Figure 7. NEDD4 directly targets NANOS2 for degradation.

(a) Western blot analysis of NANOS2 immunoprecipitated by an anti-MYC (NEDD4) antibody in HEK 293T cells. (b) Western blot analysis of MBP-NANOS2 purified with either GST or GST-NEDD4. Yellow arrowheads indicate nonspecific bands (n=3). (c) A diagram of the method used for the in situ analysis of the interaction between NEDD4 and NANOS2 by means of a bimolecular fluorescent complementation assay (BiFC). CTV: C terminus of VENUS protein, NTV: N-terminus of VENUS protein. (d–g) Analysis of NIH3T3 cells transfected with FLAG-NANOS2-CTV and MYC-NEDD4-NTV. Interaction between NANOS2 and NEDD4 was visualized by VENUS signals. The NANOS2 and NEDD4 proteins were immunostained as red and magenta, respectively (d).
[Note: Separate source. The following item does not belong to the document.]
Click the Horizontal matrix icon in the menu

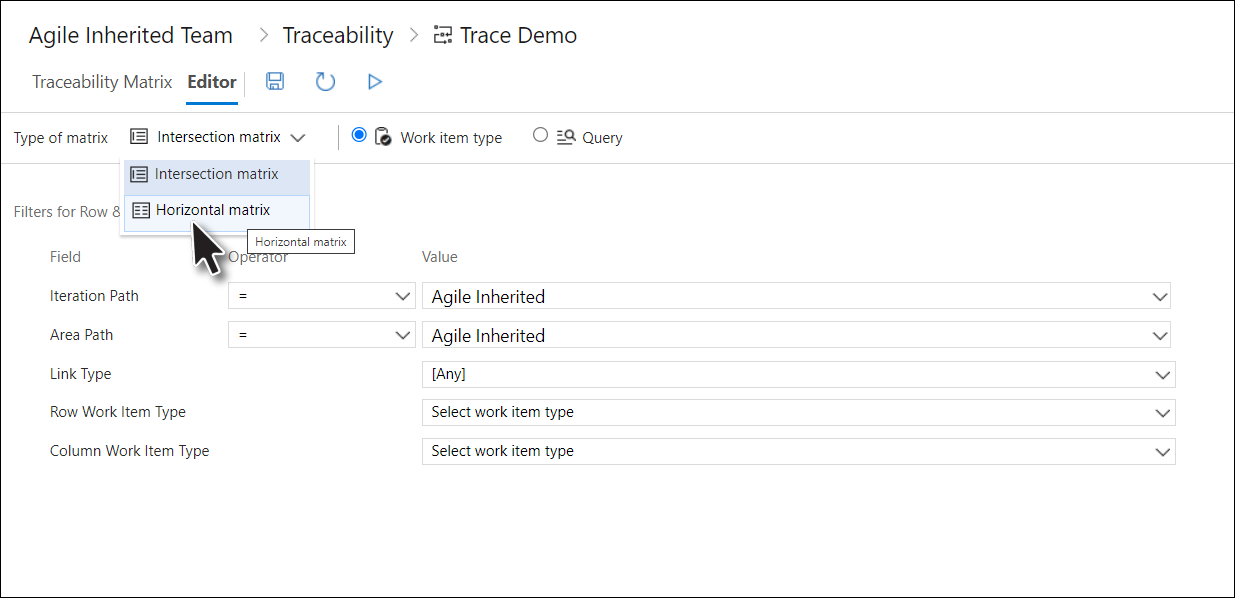click(138, 210)
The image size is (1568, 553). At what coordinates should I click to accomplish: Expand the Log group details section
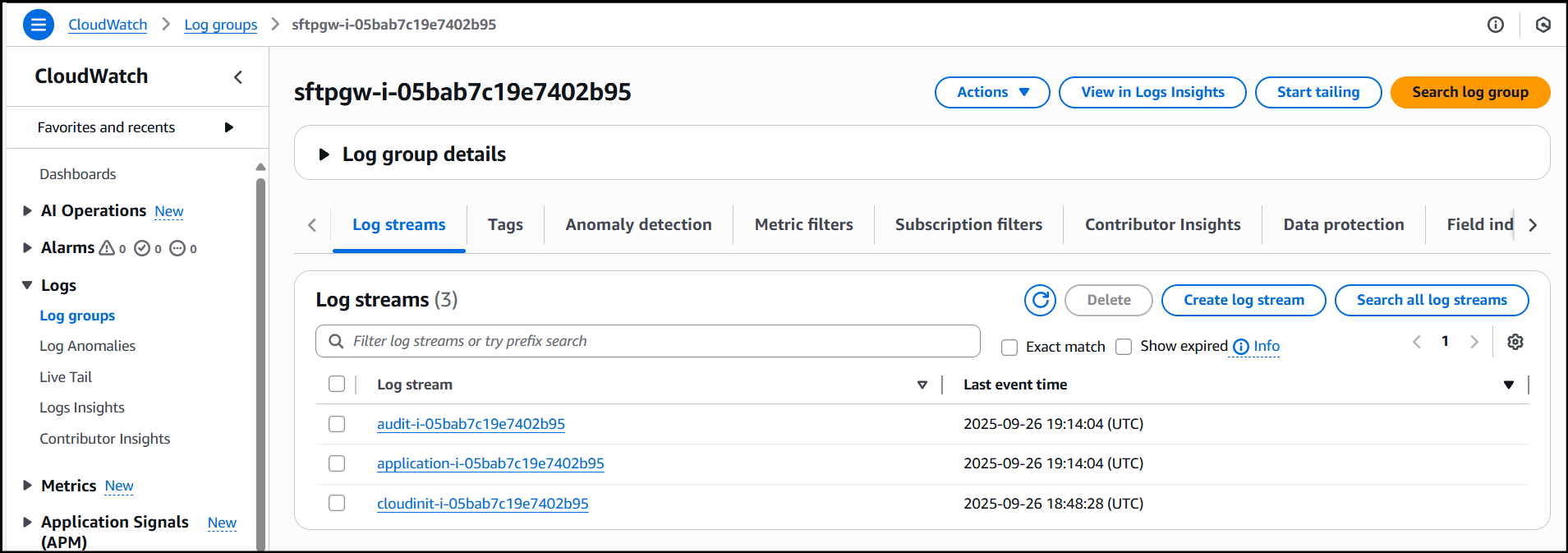tap(324, 154)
Dcp1a (P body marker) staining was colocalized with NANOS2-only foci but not NANOS2-NEDD4 double-positive foci (e). Open triangles indicate NANOS2 single-positive foci. Filled triangles indicate NANOS2-NEDD4 double-positive foci, which are not colocalized with Dcp1a. Scale bar, 5 μm. (f,g) The interaction of NEDD4 and NANOS2 (VENUS) was observed in both endosomes (f, TfR) and lysosomes (g, LAMP1). Three independent transfections were performed. Scale bar, 5 μm. (h) Western blot analysis showing that NEDD4 directly promotes MBP-NANOS2 ubiquitination in vitro. (i) Western blot analysis of 293T cells cotransfected with plasmids expressing HA-tagged ubiquitin, FLAG-tagged NANOS2, and MYC-tagged NDFIP2 and NEDD4 (n=3). IP was performed with an anti-FLAG (NANOS2) antibody.